No single back exercise program can suit everyone. If you have and existing back problem or back pain seek the approval of your health care provider before commencing new back exercises. In the unlikely event you experience any back discomfort associated with any of these exercises cease that exercise.

Description of these 4 Back Exercises

Upper Back Exercise 1: Push Back

Push back exercises promote good posture. These exercises are designed to strengthen the muscles in the middle back (between the shoulder blades)

*Starting Position
*Lying down prone
*Place a pillow under your pelvis. Positioning a pillow or cushion under your pelvis can help to reduce the risk of lower back discomfort when doing exercises in prone position. This is recommended but not essential if your back feels comfortable without a support.
*Position your arms by your sides with your palms facing your thighs
*Tuck your chin towards your chest so that your forehead touches the mat. Always keep your chin tucked in and your forehead supported when doing exercises lying down prone on the mat. This will help you to minimise your risk or neck pain or neck injury.

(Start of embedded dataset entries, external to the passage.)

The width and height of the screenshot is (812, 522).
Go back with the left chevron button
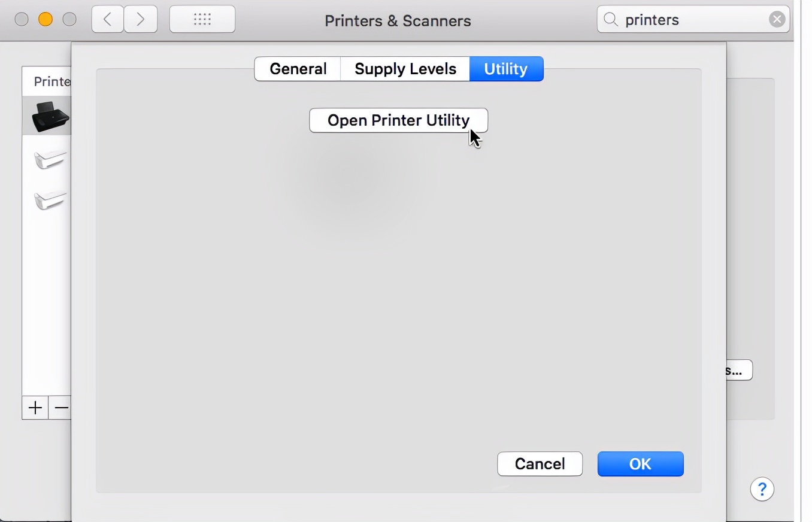[108, 20]
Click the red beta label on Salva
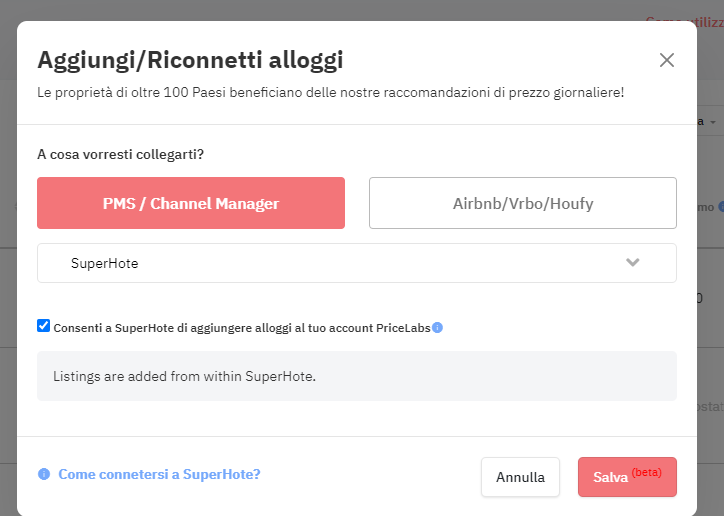 pos(646,473)
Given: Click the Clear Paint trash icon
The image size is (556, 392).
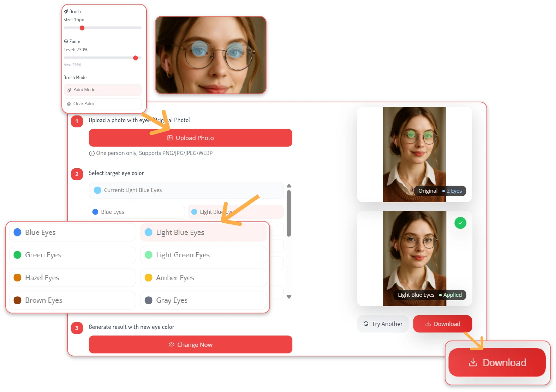Looking at the screenshot, I should point(69,104).
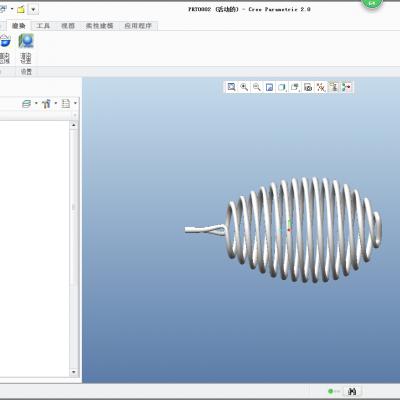Click the model tree scroll down arrow

[74, 372]
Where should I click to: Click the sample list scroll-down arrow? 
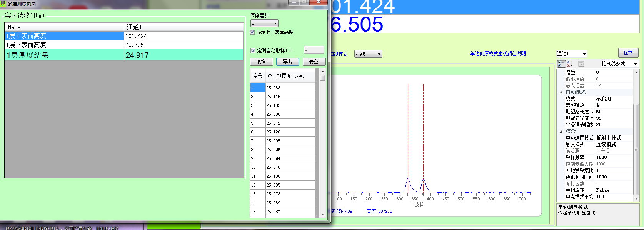click(x=322, y=214)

*Keep your arms extended and raise them backwards
*Draw your shoulder girdles back and down
*Slowly lower both arms back to the mat
*Keep both feet in contact with the ground
*Repeat up to 10 times in a row

Upper Back Exercise 2: Stop Sign Exercise

Stop sign promotes back strengthening for upright posture. It strengthens the middle back and back of shoulders.

*Starting Position
*Start lying down prone
*Place a cushion or pillow under your pelvis
*Position your arms palms facing down and elbows out from your trunk
*Bend your shoulders and elbows to right angles. If you are prone to shoulder problems keep your elbows close to the sides of your trunk or avoid this exercise in favor of push back exercises.
*Tuck your chin so that your forehead remains in contact with the mat
*Keep both feet in contact with the ground throughout

*Squeeze your shoulder blades together
*Raise your elbows and wrists backwards away from the ground
*Return your arms back to the ground
*Repeat up to 10 exercises in a row

Lower Back Exercise 1: Lower Back Extension
This exercise strengthens the lower back muscles and spine.

*Start lying down prone
*Position a cushion or pillow under your pelvis
*Place your arms by your sides
*Tuck your chin and keep your forehead in contact with the mat
*Keep both feet in contact with the ground throughout

*Raise your shoulders and chest just off the mat. If you are prone to lower back pain avoid raising your trunk too far from the ground.
*Lower your body slowly back down to the mat
*Take a moment to recover before your next repetition
*Repeat up to 10 exercises in a row

Lower Back Exercise 2: Alternate Arm and Leg Raises (Superman Exercise)

Alternate arm and leg raises strengthen the core spinal and the deep abdominal muscles. This lying down variation is a great alternative to the kneeling version for beginners, individuals with knee pain or unstable pelvic conditions.

*Start lying down prone
*Position a cushion or pillow under your pelvis
*Extend both arms in front of your body and in contact with the mat
*Keep your chin tucked so that your forehead touches the mat

*Gently engage your deep abdominal muscles
*Slowly raise one arm and the opposite leg just off the mat. If your shoulders are sore you may prefer to avoid the arm raises and focus on the leg raises only
*Avoid raising the leg too high from the ground – high leg raises have potential to increase strain on the joints in the lower back
*Lower both limbs slowly back to the ground
*Relax your core abdominal muscles
*Repeat this action using the opposite arm and leg
*Repeat up to 10 alternate arm and leg raises

These 4 basic back exercises will help strengthen your lower back muscles – get down and get started now!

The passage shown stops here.